Personal information
- Full name: Robert John Hill
- Born: 1 February 1954 (age 72) Gore, Southland, New Zealand
- Batting: Right-handed
- Bowling: Right-arm medium
- Relations: John Hill (father)

Domestic team information
- 1976/77–1989/90: Otago

Career statistics
| Competition | First-class | List A |
| Matches | 9 | 5 |
| Runs scored | 93 | 10 |
| Batting average | 9.30 | 10.00 |
| 100s/50s | 0/0 | 0/0 |
| Top score | 36 | 7* |
| Balls bowled | 644 | 171 |
| Wickets | 7 | 5 |
| Bowling average | 35.71 | 28.80 |
| 5 wickets in innings | 0 | 0 |
| 10 wickets in match | 0 | 0 |
| Best bowling | 4/55 | 2/23 |
| Catches/stumpings | 5/– | 0/– |
- Source: CricInfo, 21 April 2022

= Robbie Hill =

New Zealand cricketer

Robert John Hill (born 1 February 1954) is a New Zealand former cricketer. He played nine first-class and five List A matches for Otago between the 1976–77 and 1989–90 seasons.

Hill was born at Gore in Southland in 1954, the son of John Hill who had played cricket for Southland and Otago in the 1950s and 60s. Like his father, Robbie Hill played most of his senior cricket for Southland, becoming the first player to play 100 two- or three-day games for the side, and taking part in 36 challenge matches for the Hawke Cup between 1974–75 and 1991–92. He later had senior coaching roles in Southland cricket for more than 20 years.
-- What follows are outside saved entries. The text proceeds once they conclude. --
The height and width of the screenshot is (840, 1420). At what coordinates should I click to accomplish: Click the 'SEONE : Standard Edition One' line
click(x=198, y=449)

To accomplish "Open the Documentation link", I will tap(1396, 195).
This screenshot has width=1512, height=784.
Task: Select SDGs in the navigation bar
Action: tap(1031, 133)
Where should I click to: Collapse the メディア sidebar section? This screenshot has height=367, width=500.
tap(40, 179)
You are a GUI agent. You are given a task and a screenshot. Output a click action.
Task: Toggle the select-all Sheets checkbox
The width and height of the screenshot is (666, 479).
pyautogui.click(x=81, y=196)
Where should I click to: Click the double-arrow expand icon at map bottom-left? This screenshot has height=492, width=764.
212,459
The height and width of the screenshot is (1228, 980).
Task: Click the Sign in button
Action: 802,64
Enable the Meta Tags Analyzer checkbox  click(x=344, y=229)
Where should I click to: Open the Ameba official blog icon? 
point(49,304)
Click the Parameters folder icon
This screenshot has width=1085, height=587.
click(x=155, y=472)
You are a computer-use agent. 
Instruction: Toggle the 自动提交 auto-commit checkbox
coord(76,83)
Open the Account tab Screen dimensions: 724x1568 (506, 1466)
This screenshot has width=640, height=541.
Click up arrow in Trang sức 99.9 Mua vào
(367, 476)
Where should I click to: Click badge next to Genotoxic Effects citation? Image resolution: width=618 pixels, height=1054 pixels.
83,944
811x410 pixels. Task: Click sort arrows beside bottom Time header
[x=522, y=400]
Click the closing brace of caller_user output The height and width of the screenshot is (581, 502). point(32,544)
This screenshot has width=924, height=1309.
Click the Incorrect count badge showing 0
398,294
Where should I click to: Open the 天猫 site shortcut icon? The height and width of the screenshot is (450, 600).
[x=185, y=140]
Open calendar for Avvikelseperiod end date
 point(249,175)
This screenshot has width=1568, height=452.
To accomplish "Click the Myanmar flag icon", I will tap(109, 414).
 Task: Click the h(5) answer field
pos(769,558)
After playing for Otago age-group sides in the early 1970s, Hill made his first-class debut for the team during the 1976–77 season. He made nine first-class appearances for Otago, the last coming in January 1980; he took seven first-class wickets. After making his List A debut in 1976–77, Hill did not play again in the format for Otago until he made three appearances during the 1985–86 season. His final appearance came four seasons later.